After much consideration, here’s what I’m planning to make this year. Now, I very rarely print recipes and follow them to a tee. But these are the loose guidelines I’ll be using to prepare my feast.
- Simple Appetizers – I’ll be honest, I don’t really like messing around with appetizers for Thanksgiving. I don’t want people to spoil their dinners, and I want to focus my cooking attention on the main event. This year, I plan to put out some sausage, cheese and crackers from Harry & David and call it good.
- Sourdough, Wild Mushroom & Bacon Dressing by Bobby Flay – I usually put mushrooms in with the green beans, but this year, it’s going in the stuffing! I also rarely (or ever?) use bacon in my Thanksgiving dinner, so this should be interesting.

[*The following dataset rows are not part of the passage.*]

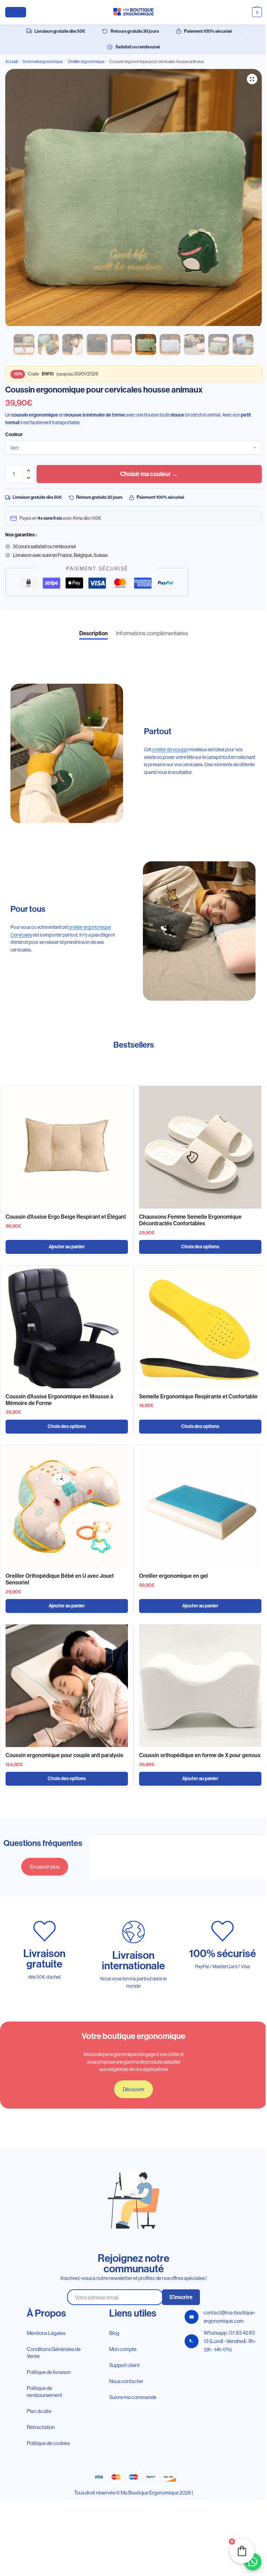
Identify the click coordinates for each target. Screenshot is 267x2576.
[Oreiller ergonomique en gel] (200, 1506)
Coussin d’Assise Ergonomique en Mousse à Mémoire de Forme (59, 1399)
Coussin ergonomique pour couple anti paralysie (64, 1755)
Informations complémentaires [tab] (152, 633)
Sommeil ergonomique (43, 61)
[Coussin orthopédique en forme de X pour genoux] (200, 1685)
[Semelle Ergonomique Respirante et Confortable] (200, 1327)
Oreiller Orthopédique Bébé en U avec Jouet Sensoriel (60, 1579)
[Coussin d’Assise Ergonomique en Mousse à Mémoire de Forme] (67, 1327)
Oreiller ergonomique (86, 61)
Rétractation (41, 2427)
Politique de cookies (48, 2443)
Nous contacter (126, 2381)
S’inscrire (181, 2297)
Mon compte (123, 2349)
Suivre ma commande (132, 2397)
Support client (124, 2365)
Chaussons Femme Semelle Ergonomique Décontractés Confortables (190, 1220)
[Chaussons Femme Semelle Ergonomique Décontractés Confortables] (200, 1147)
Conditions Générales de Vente (54, 2352)
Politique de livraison (49, 2372)
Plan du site (39, 2411)
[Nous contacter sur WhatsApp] (252, 2561)
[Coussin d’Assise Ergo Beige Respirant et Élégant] (67, 1147)
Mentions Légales (46, 2333)
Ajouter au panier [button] (67, 1247)
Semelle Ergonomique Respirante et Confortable (198, 1396)
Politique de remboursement (44, 2391)
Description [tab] (93, 633)
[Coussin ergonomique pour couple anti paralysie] (67, 1685)
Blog (114, 2333)
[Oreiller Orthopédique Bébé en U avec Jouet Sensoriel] (67, 1506)
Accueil (11, 61)
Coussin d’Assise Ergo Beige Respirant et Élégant (66, 1216)
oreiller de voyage (170, 749)
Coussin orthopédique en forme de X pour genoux (200, 1755)
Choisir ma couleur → (149, 474)
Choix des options (200, 1247)
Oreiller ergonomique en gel (173, 1576)
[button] (252, 79)
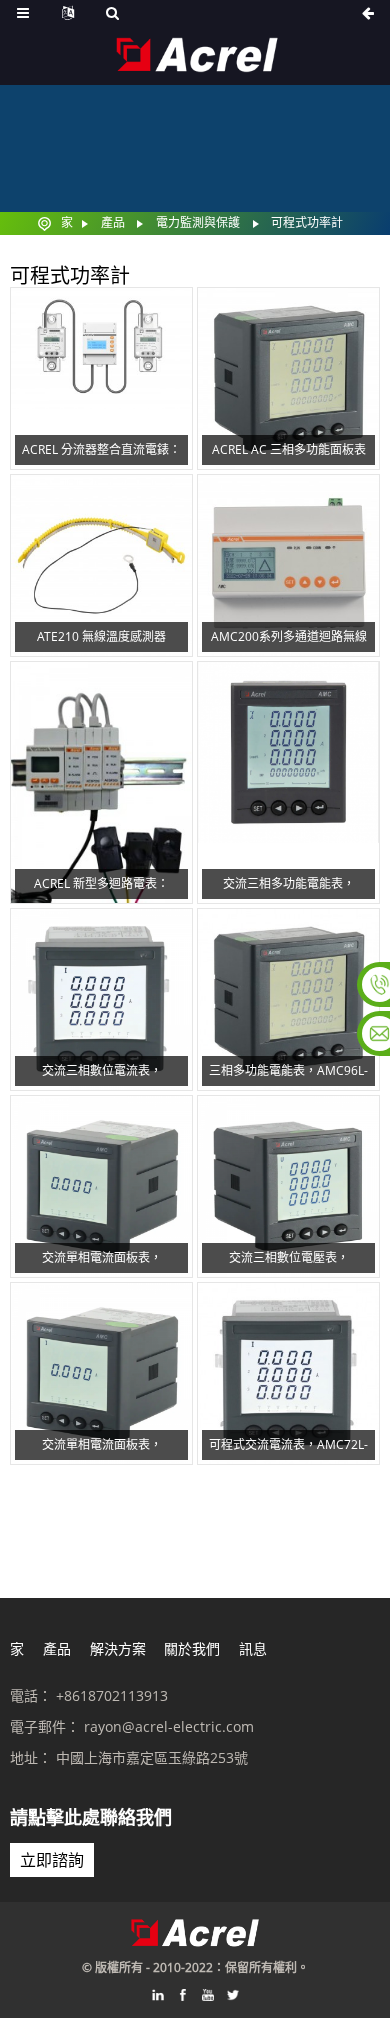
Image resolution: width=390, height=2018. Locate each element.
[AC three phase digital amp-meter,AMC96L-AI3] (101, 999)
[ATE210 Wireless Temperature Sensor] (101, 565)
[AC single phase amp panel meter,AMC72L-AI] (101, 1373)
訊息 (253, 1648)
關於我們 (192, 1648)
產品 (113, 222)
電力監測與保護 (198, 222)
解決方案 (118, 1648)
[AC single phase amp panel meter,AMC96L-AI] (101, 1186)
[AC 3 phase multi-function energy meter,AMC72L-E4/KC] (288, 782)
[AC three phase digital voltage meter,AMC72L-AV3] (288, 1186)
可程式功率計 (307, 222)
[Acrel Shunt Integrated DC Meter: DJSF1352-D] (101, 378)
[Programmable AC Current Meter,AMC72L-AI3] (288, 1373)
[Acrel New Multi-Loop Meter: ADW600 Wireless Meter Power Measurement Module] (101, 782)
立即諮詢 (52, 1860)
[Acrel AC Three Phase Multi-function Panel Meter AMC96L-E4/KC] (288, 378)
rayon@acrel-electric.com (169, 1726)
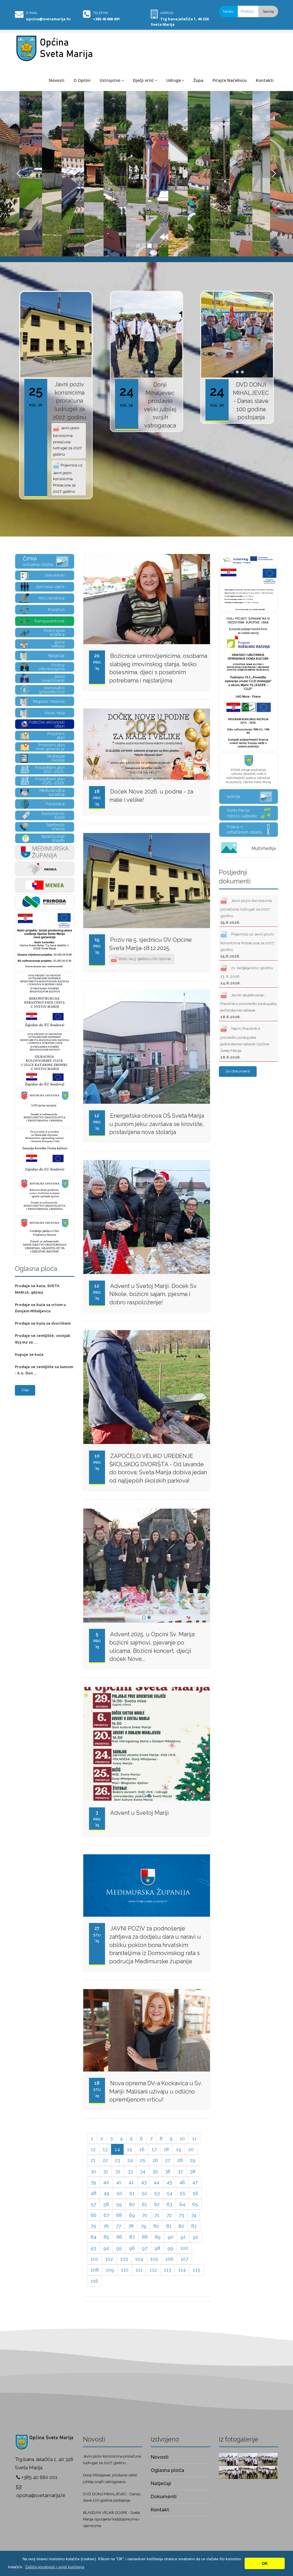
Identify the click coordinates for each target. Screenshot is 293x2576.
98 (157, 2248)
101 (94, 2259)
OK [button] (265, 2563)
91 (183, 2237)
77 (118, 2226)
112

- Sauteed Apples with Thyme by Martha Stewart – I won’t need to follow the “recipe” for this at all. It’s a simple five-minute dish that can be prepared at the last moment while the turkey is being carved. I just thought that since apples pair so wonderfully with roasted pork, they’d work pretty well alongside turkey, too. And it’s not like they’ll be a shortage of fresh herbs in the kitchen.
Middle Row, Left To Right
- Cranberry Compote with Riesling and Pears by Williams-Sonoma Kitchen – My mom is one of the few people around my Thanksgiving table who likes cranberry sauce. She also loves riesling wine, so this one seemed like a no-brainer. Just need to pick up some star anise pods, and I’m all set.
- Good Eats Roast Turkey by Alton Brown – Remember when I interviewed Alton? I almost ended up mumbling something about how I use his turkey recipe every year, and it’s the best turkey ever. It is. Also, this recipe sets some sort of world record for fastest turkey cooking ever. The recipe says it takes 2-1/2 hours to cook, but last year, our turkey was done in 1 hour, 55 minutes. Seriously. A 14-pound bird cooked in under 2 hours. So fast, so tasty.
- How To Make Gravy Without A Recipe by Food52 – I just wing the gravy. And to be honest, some years it turns out better than others. One year, it was all thick and gloppy. My goal for this year is to just get the damn gravy right, by using these tips. I’m starting with homemade turkey stock, which should help the flavor situation.
Bottom Row, Left To Right
- Sour Cream Mashed Potatoes by Bon Appetit – Have potato ricer, will travel. It’s pretty hard to mess up mashed potatoes when you’re using cream, milk, sour cream AND butter, right? Hey, I literally make mashed potatoes once a year. I’m doing it right.
- Apple-Walnut Galette by Food Network Magazine – I’ve been making this for the past three years, and everybody seems to love it. The homemade walnut butter really makes it. While I love the rustic nature of a galette, I may make it in a tart pan for a prettier, more formal presentation this year.
- Brûléed Bourbon-Maple Pumpkin Pie by Bon Appetit- It’s a pumpkin pie. With bourbon. And maple syrup. And I get to use my blowtorch, which is one of my favorite activities. How can I go wrong with this? I’ll be using regular pie crust instead of the chocolate, though. There’s 364 other days of the year to eat chocolate. I don’t eat it at Thanksgiving.
- Green Beans – My dad is makin’ these! Last I heard, he was thinking something along the lines of Green Bean Salad with Basil, Balsamic and Parmesan.
- Roasted Sweet Potatoes – My mother-in-law always makes these, and tosses them with pecans. No marshmallows in sight. You guys know how I feel about marshmallows.
- Dinner Rolls with Parmesan-Chive Compound Butter – My mother-in-law also makes her famous bread rolls, and I whip up a simple flavored butter for spreading. Compound butter is a five-minute activity, but it really seems special when it’s out on the table.
- Kale Salad with Lemon-Tahini Dressing – I know many would disagree, but I feel that Thanksgiving isn’t complete without a salad. I love one with a bright, acidic dressing that cuts through all the richness on the plate.